**Material shown**:
□ □ □ □ □ □ □
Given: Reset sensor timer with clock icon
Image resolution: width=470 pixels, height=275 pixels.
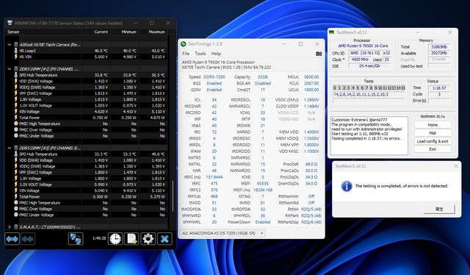Looking at the screenshot, I should pos(115,239).
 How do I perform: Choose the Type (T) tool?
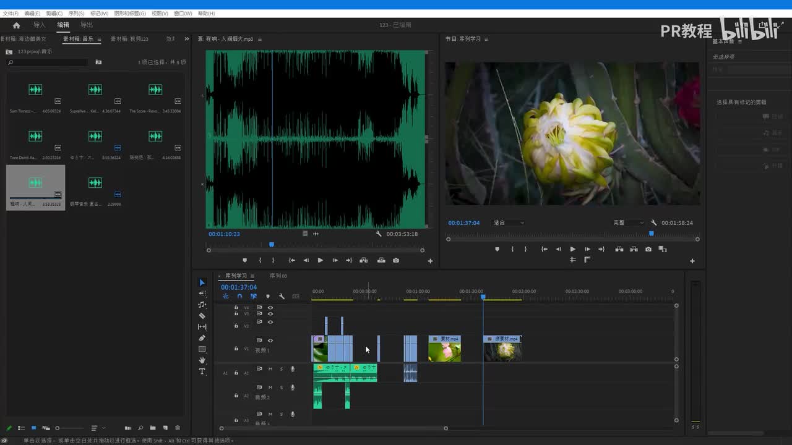tap(202, 371)
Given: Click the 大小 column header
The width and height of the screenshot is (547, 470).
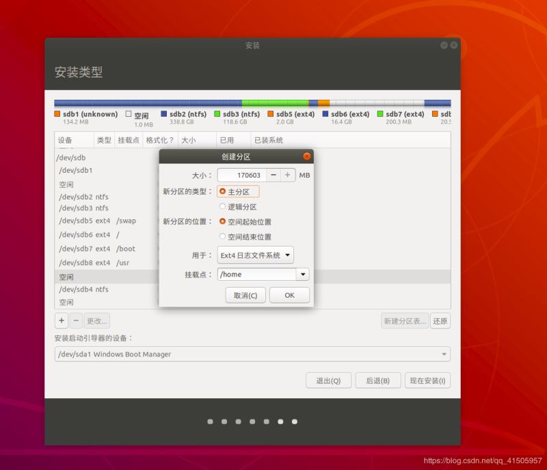Looking at the screenshot, I should point(188,140).
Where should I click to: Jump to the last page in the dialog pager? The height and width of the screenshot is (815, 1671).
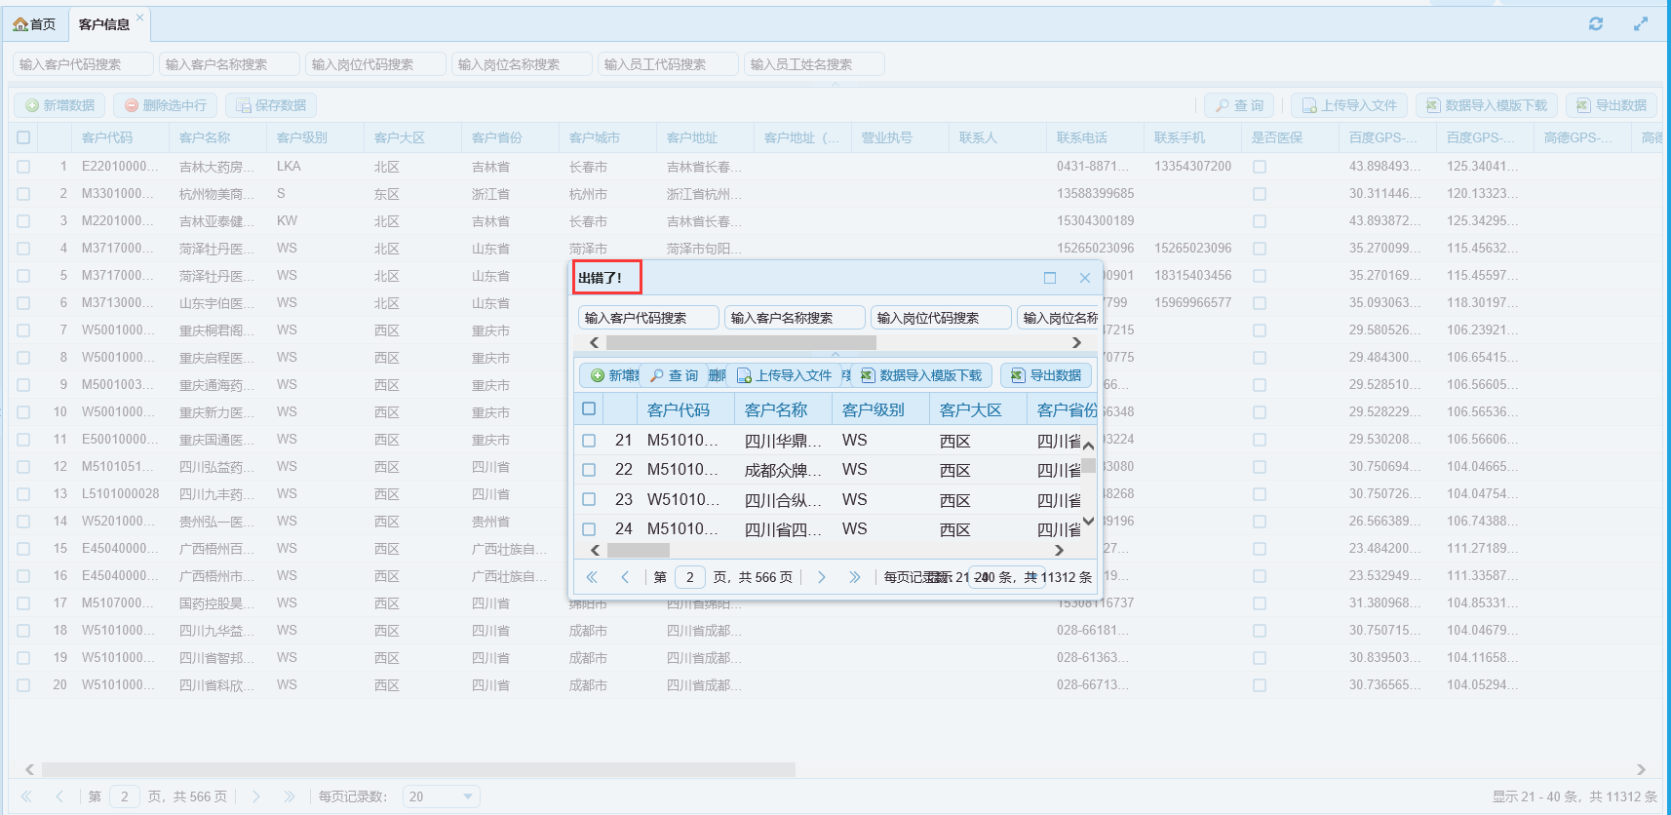point(855,577)
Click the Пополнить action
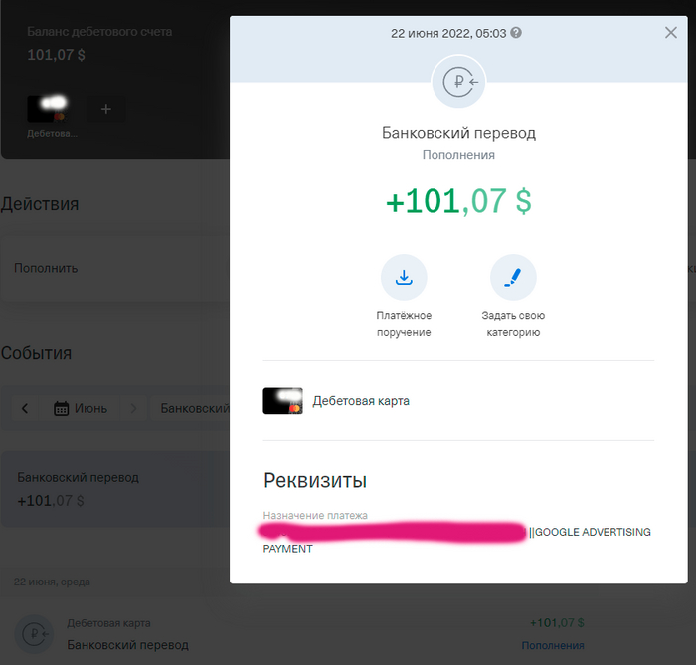 coord(46,268)
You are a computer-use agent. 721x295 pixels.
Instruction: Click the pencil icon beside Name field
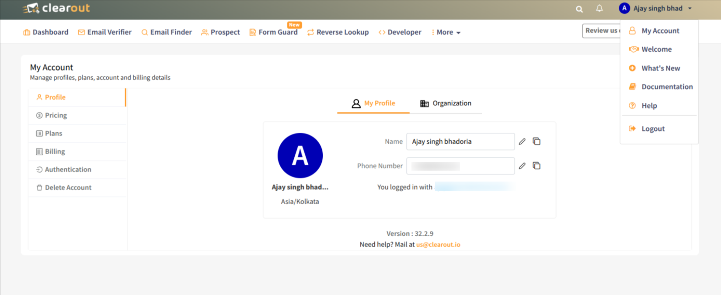[522, 141]
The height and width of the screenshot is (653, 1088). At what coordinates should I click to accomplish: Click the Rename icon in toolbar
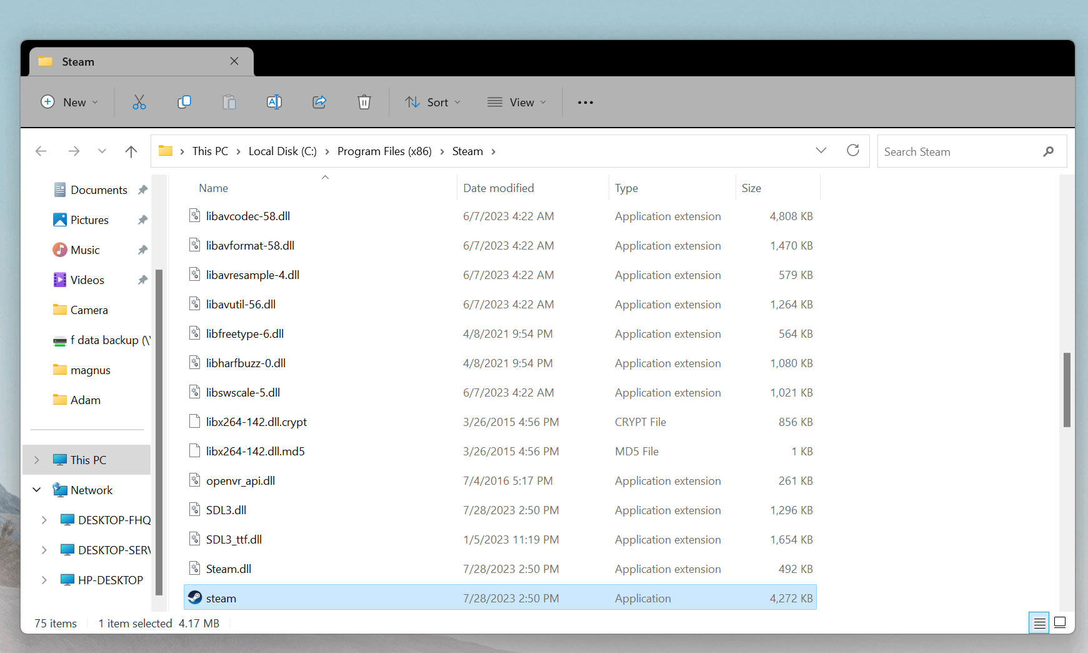click(274, 102)
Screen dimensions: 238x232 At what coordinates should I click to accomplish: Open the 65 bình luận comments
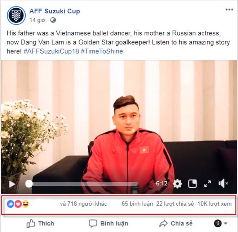(x=137, y=204)
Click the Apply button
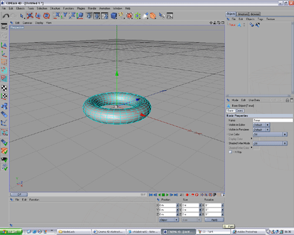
□ □ □ □ □ □ □
**Exercise prompt**:
Please return only the lines from the one holding "The width and" through the end of the data, both ends included; do not copy any pictures.

**Task answer**:
The width and height of the screenshot is (547, 470).
Looking at the screenshot, I should point(188,140).
Where should I click to: Jump to the last page in the dialog pager? The height and width of the screenshot is (815, 1671).
point(855,577)
Click the Пополнить action
 coord(46,268)
You are a computer-use agent. 721x295 pixels.
Instruction: Click the pencil icon beside Name field
[522, 141]
The height and width of the screenshot is (653, 1088). At what coordinates should I click to accomplish: Click the Rename icon in toolbar
click(274, 102)
Screen dimensions: 238x232 At what coordinates should I click to accomplish: Open the 65 bình luận comments
(x=137, y=204)
Click the Apply button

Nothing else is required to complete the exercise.